Unlike some biographers, Brandreth knew the Duke personally, meeting him over 40 years ago through the National Playing Fields Association. And whilst their interactions were friendly, Gyles makes it adamantly clear that the Duke of Edinburgh consistently offered him “friendliness” but never “friendship”. It is this understanding which makes Gyles’ book all the more addictive to read: illuminating the world the Duke inhabited whilst never perpetuating he knows it all.
It is a fine rope to balance upon, the divide between public and private, and even more so when you are royalty, and although Gyles doesn’t navigate too close to the controversial sun, neither does he shy away from the more complex elements of Prince Philip’s life. Whether it be his family’s links to the Nazis, particularly through his sister’s marriages, the allegations of racism in his frequently reported “comments” made on engagements, or even the neverabating rumours of extramarital affairs - which have never been proven - Gyles probes each allegation fairly removing the urge to dramatise the scandal.
Although the title of the book is Philip: The Final Portrait, the biography spreads its literacy roots wider, stemming into the marriage between the Duke and his ‘Lilibet’, the Queen. The fascinating assessment made by Brandreth unfolds throughout the book, analysing the couple’s first meeting (long before the famed encounter of a 13-year-old Princess Elizabeth and an 18-year-old Prince Philip at Britannia Royal Naval College in 1939), their marriage, Philip’s less than enthusiastic welcome by the royal court, and ultimately their lives together as sovereign and her (unofficial) consort.

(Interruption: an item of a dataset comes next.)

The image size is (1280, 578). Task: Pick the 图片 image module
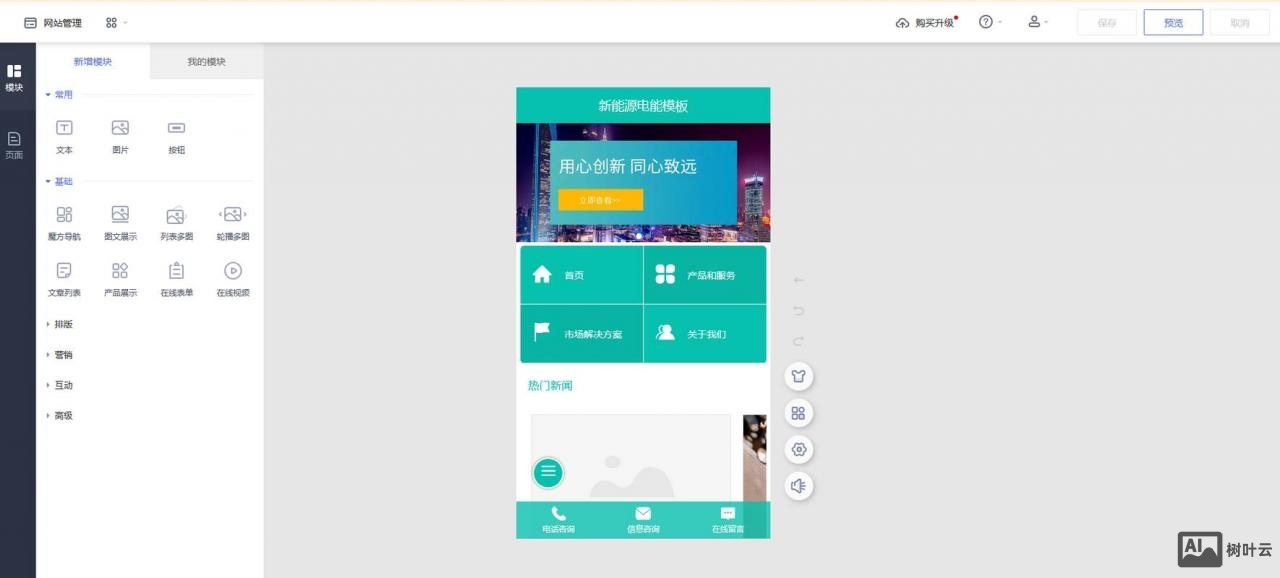point(120,128)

Though this isn’t a dissection of the couple’s marriage - the longest in royal history - but an attempt to understand its longevity, its success and relevance to both the monarchy and history.

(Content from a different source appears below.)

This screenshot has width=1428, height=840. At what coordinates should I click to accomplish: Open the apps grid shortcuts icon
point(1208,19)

With flair and humour Brandreth pulls back the curtain just enough to see these two historical figures as more than the roles which have come to define them. There is an intimacy in the author’s writing which illuminates the Queen and Prince Philip’s lives together. We discover what makes them tick, their differences and similarities, the challenges they have faced and understanding of the order of all royal things.
For Prince Philip, whether it be his naval career or carriage riding, his royal duties or Duke of Edinburgh Award, it becomes clear that sitting still was not his way, similarly with the Queen. From the book it is evident that their lives together were so perfectly independent, yet poignantly intertwined.
Brandreth’s biography is a worthy analysis of the Prince, and one whereby the first and second draft’s of the book were read by the man himself. There were barely any edits, except for fact-based alterations, though the romantic flare by the author remained unchanged.
There are some wonderful anecdotes, joyous quips by the Duke, and a delicate look to the future after his death - with particular emphasis on the Duke and Duchess of Cambridge, of whom Gyles claims has the unique star appeal of Princess Diana, The Queen and the Duke of Edinburgh combined. But at its core, Philip: The Final Portrait is a conscious effort to celebrate and understand the legacy of a man whom many still see as far too complex.
However, complexity may be the boundary with which Brandreth attempts to scale, and he does so successfully, but what his book movingly reminds you is of the unique marriage and partnership between a Queen and her steadfast Prince. Always there, always serving, never complaining, never explaining - “just get on with it.”